The Associated Press reports:

Sixty million consumers would lose access to baseball’s television package of out-of-market games if the sport is allowed to strike an exclusive deal with DirecTV, according to Sen. John Kerry.

I am perplexed to how this excludes sixty million customers. Let’s look at the facts…

1.) DirecTV obtains the exclusive rights to “MLB Extra Innings”, which allows viewers to watch out-of-market games. They similarly have exclusive rights to NFL games the the NFL’s “Sunday Ticket”.

2.) DirecTV obtains these rights in an effort to attract customers who value these packages. If a consumer is “exluded” (i.e. doesn’t have DirecTV), he/she can gain access very simply by switching to DirecTV.

3.) The costs of transitioning from cable to satellite are small (if any exist at all). DirecTV routinely gives away its equipment in exchange for an agreement to use their services for 1 year. In addition, many states do not charge taxes on satellite service, whereas they do levy taxes on cable. Local channels, which long impeded the diffusion of satellite services are now available in most markets as well. Thus the tranisition cost is essentially the time cost of making a phone call to DirecTV to obtain their service.

Exclusive deals with certain service providers does not cause the exclusion of customers. If they value “MLB Extra Innings” more than the costs associated with switching to DirecTV then the customer should switch. If not, they should keep their cable service. It is as simple as that.

2 responses to “Lose Access?

  1. But what about people that can’t get Direct TV because of where they live?

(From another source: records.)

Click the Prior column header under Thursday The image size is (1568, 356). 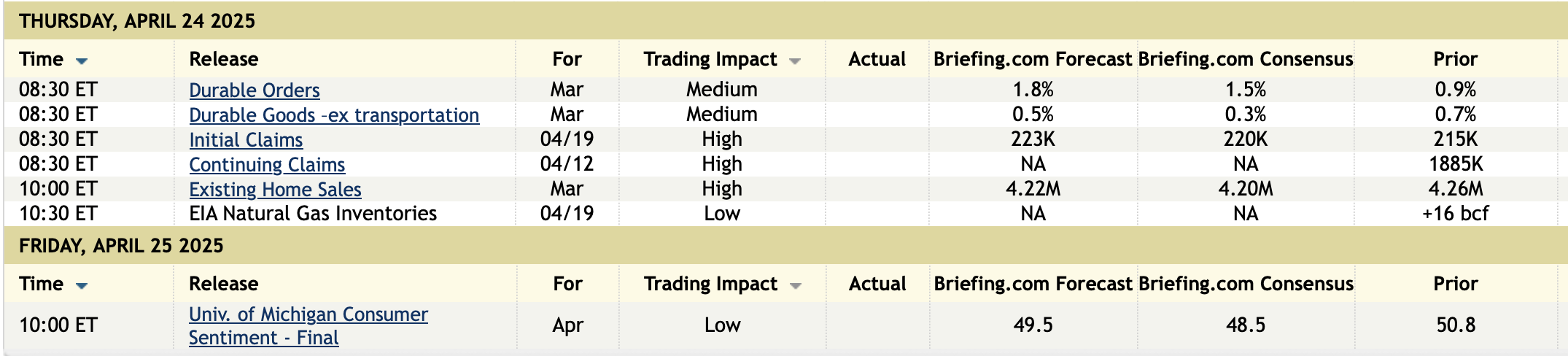click(1455, 59)
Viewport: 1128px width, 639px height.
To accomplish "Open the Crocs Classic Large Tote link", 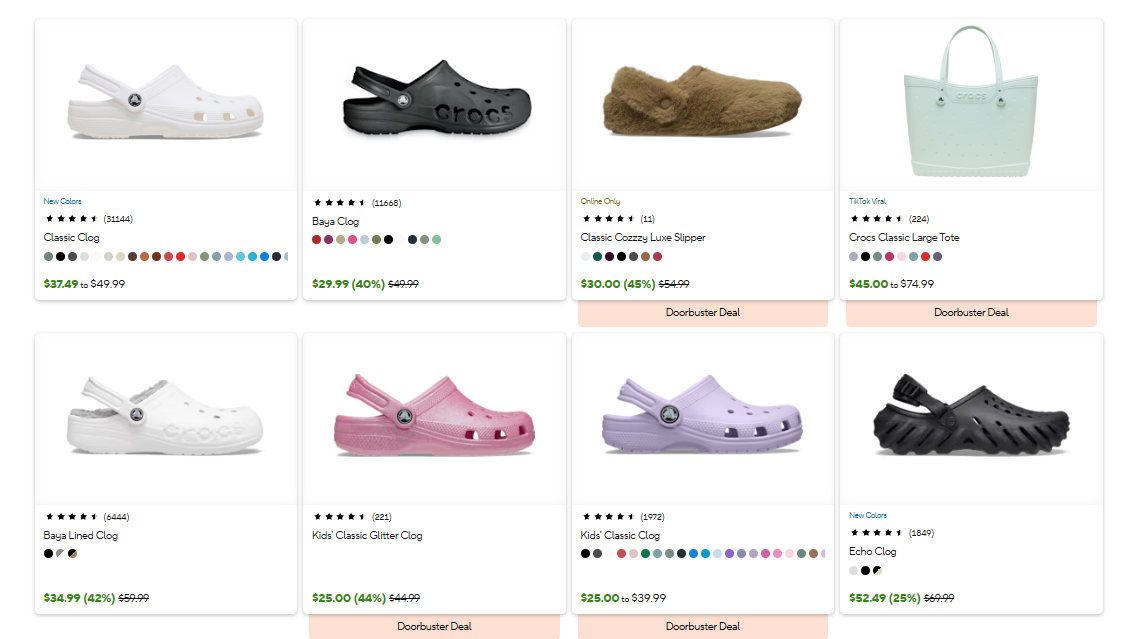I will pyautogui.click(x=904, y=237).
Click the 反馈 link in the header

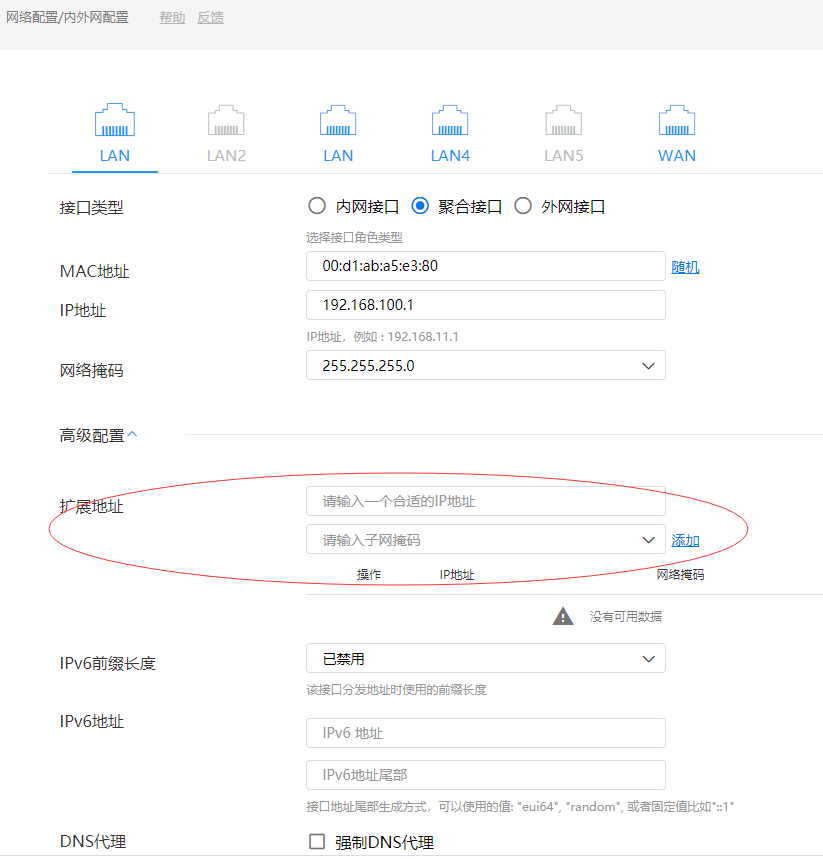[210, 17]
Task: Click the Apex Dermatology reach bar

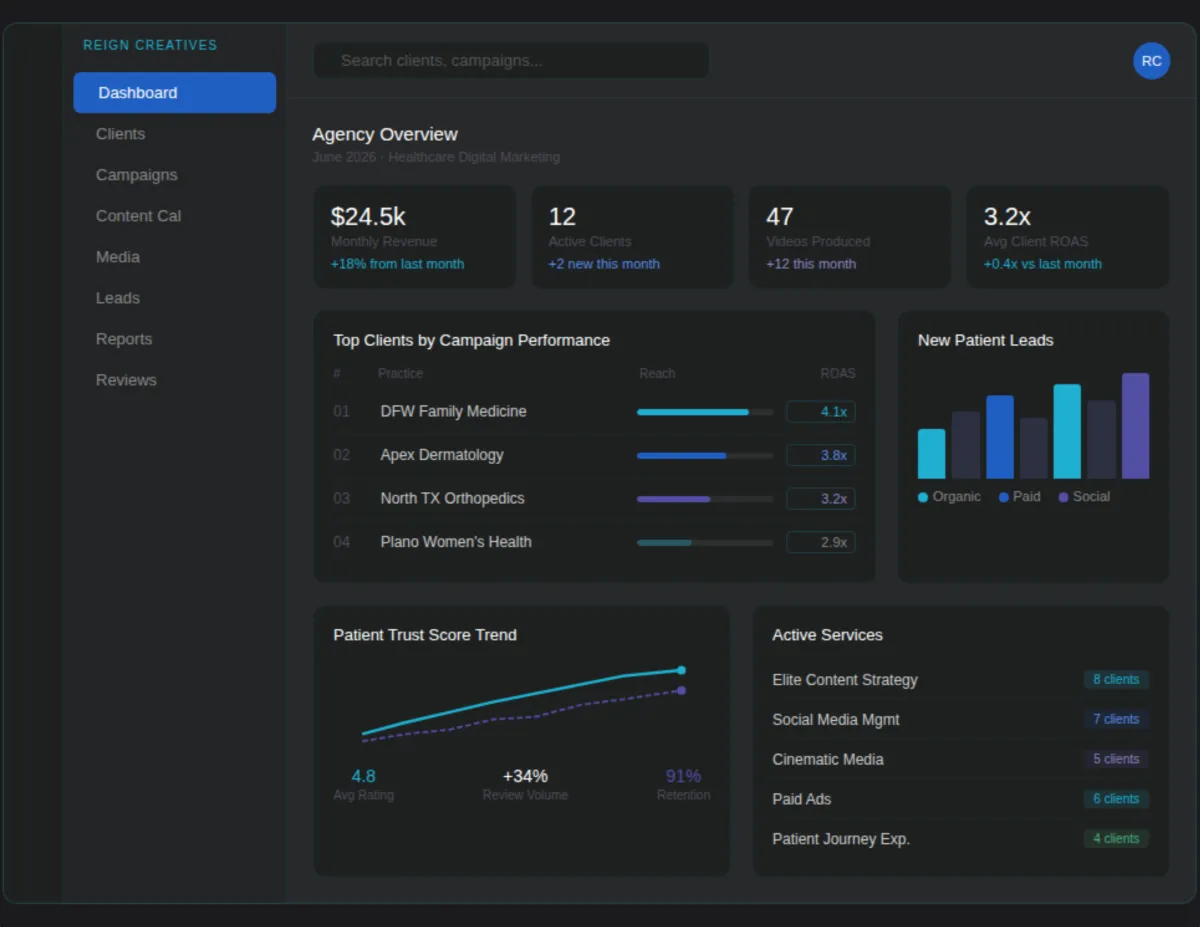Action: pos(705,456)
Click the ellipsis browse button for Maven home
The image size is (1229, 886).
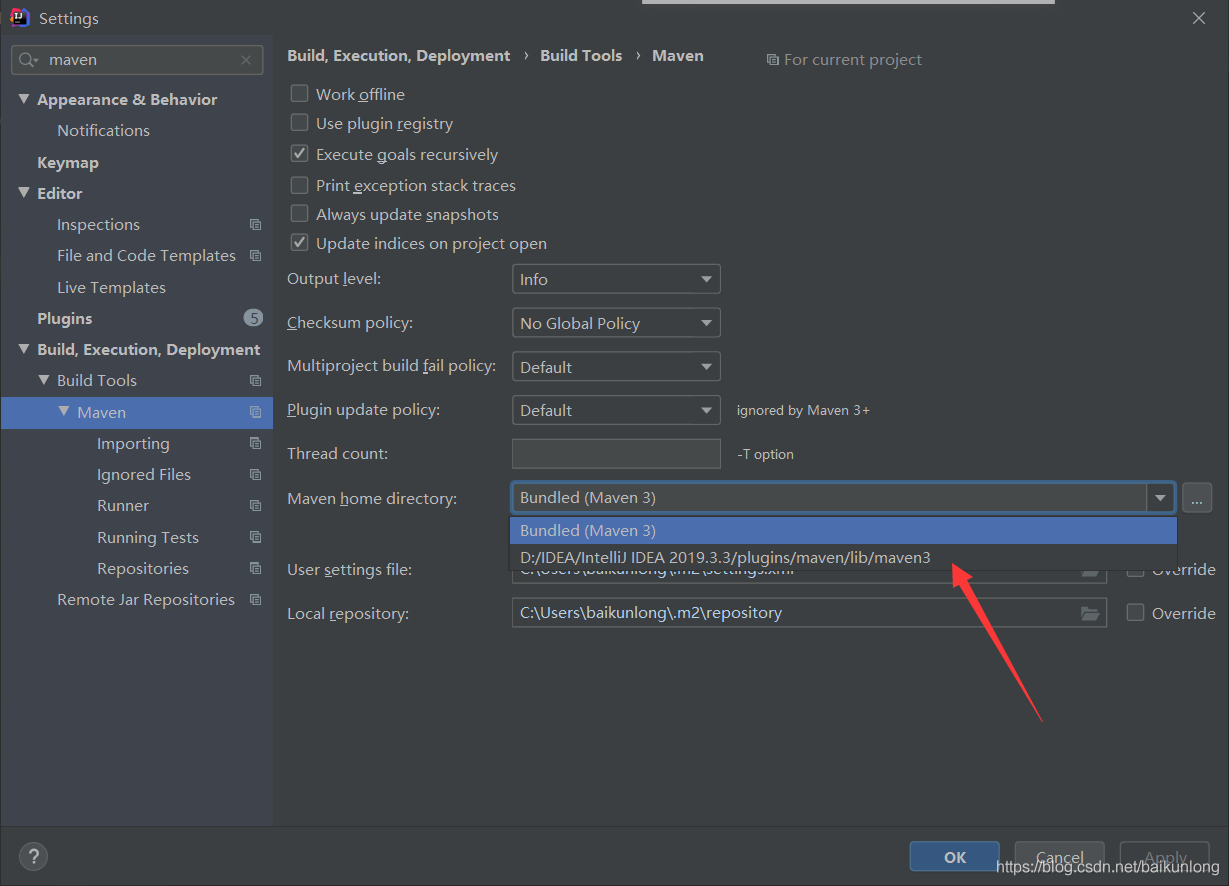(1196, 498)
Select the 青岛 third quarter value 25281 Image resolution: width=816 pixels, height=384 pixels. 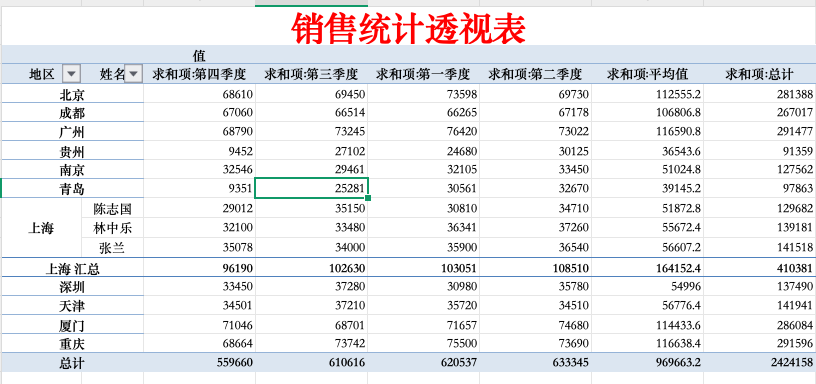tap(311, 188)

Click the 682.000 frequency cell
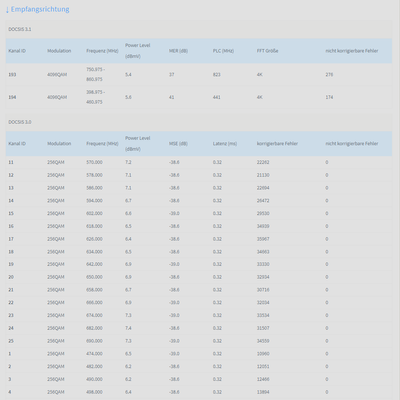(94, 328)
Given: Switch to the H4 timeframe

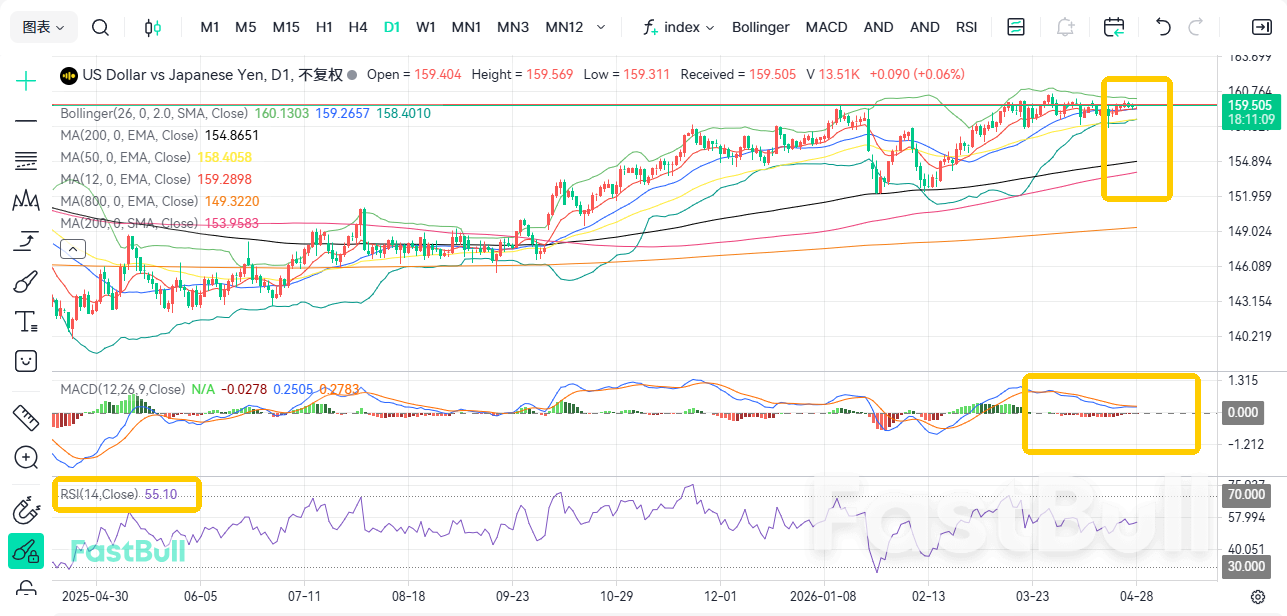Looking at the screenshot, I should tap(358, 27).
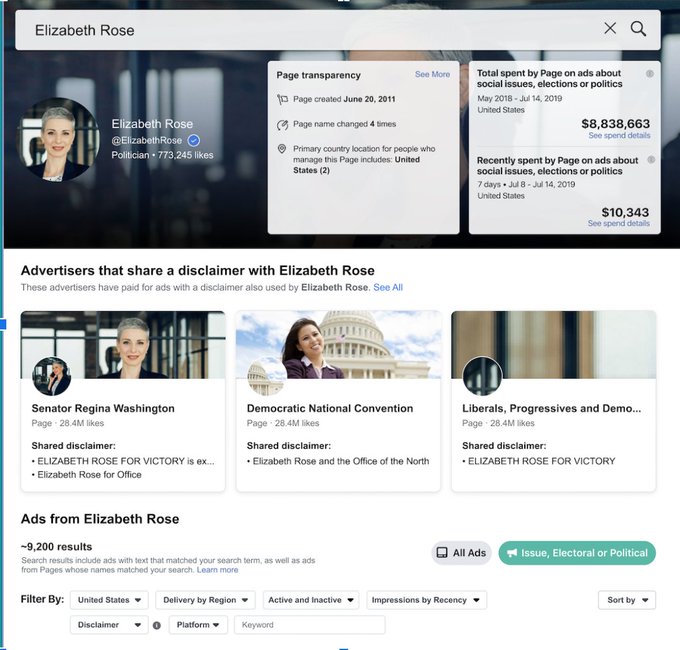Expand the United States country dropdown
The width and height of the screenshot is (680, 650).
pyautogui.click(x=109, y=600)
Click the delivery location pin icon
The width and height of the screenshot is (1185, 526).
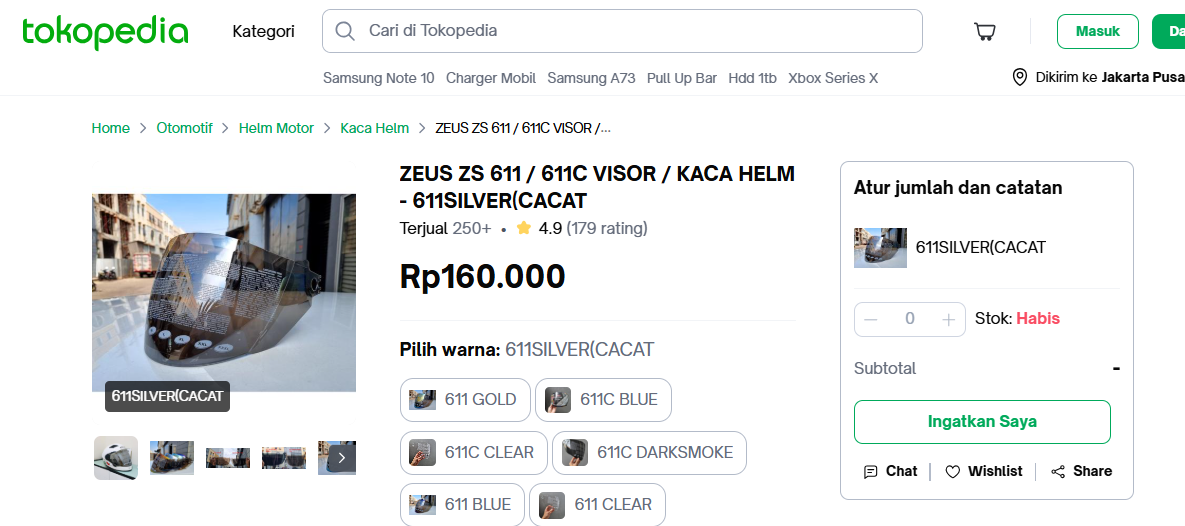[x=1020, y=78]
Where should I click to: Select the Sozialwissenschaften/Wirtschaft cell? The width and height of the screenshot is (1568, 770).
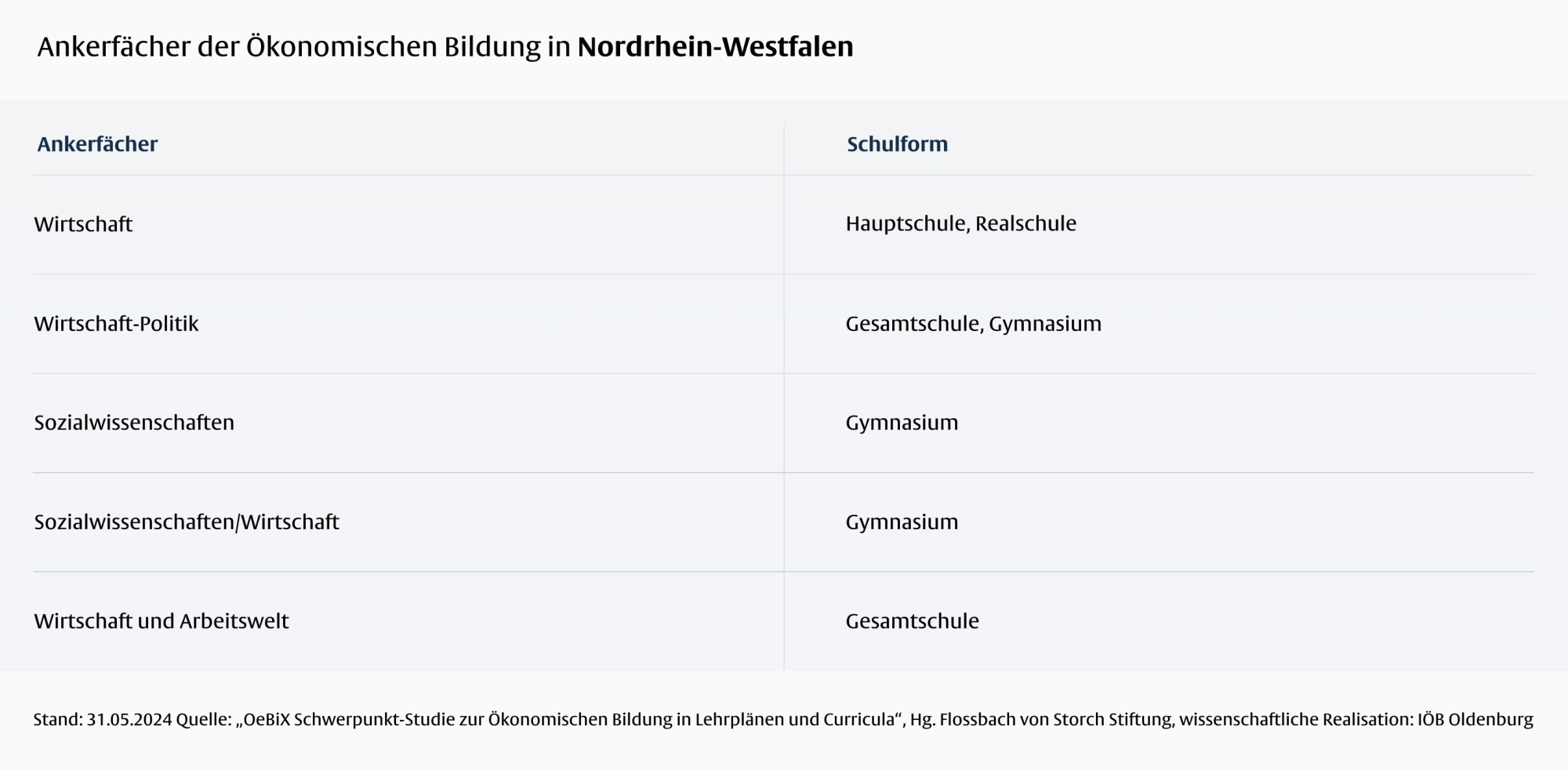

    Should MLB have the right to do this? Yes. I think the debate is more in the lines of should they do this. For that the answer is no.

  2. bluemontanaskies

    1. NFL was always exclusive to DirecTV, Extra Innings was available through multiple venues since 2001 until now.

    2. Out of the 230K (Kerry’s 60 million is a “potential” not reality, There was 230K subscribers last year), most cannot switch opposed to don’t want to switch. Condos & apts, in which owners/ renters do not own the building structure (& landlords find ways to restrict), nursing homes & retirement centers etc. are cable-ized, “transients” renting or leasing. In fact it’s those very people who want it so they can follow their home teams. That doesn’t count people who discovered that, when the DTV guy came to their home they couldn’t get a signal. For MLBTV one needs a very good computer and high speed broadband. Not everyone is hi-wired esp. the elderly/ retired… who wants to sit & stare at a small computer screen?

    3. Cable has termination fees that aren’t small. DirecTV also has a lot of tiny print with lots of little things olks should read carefully.

    No one can guarantee when DirecTV becomes a monopoly, the prices won’t rise dramatically esp. if they don’t get the # of switch-over subscribers they expect.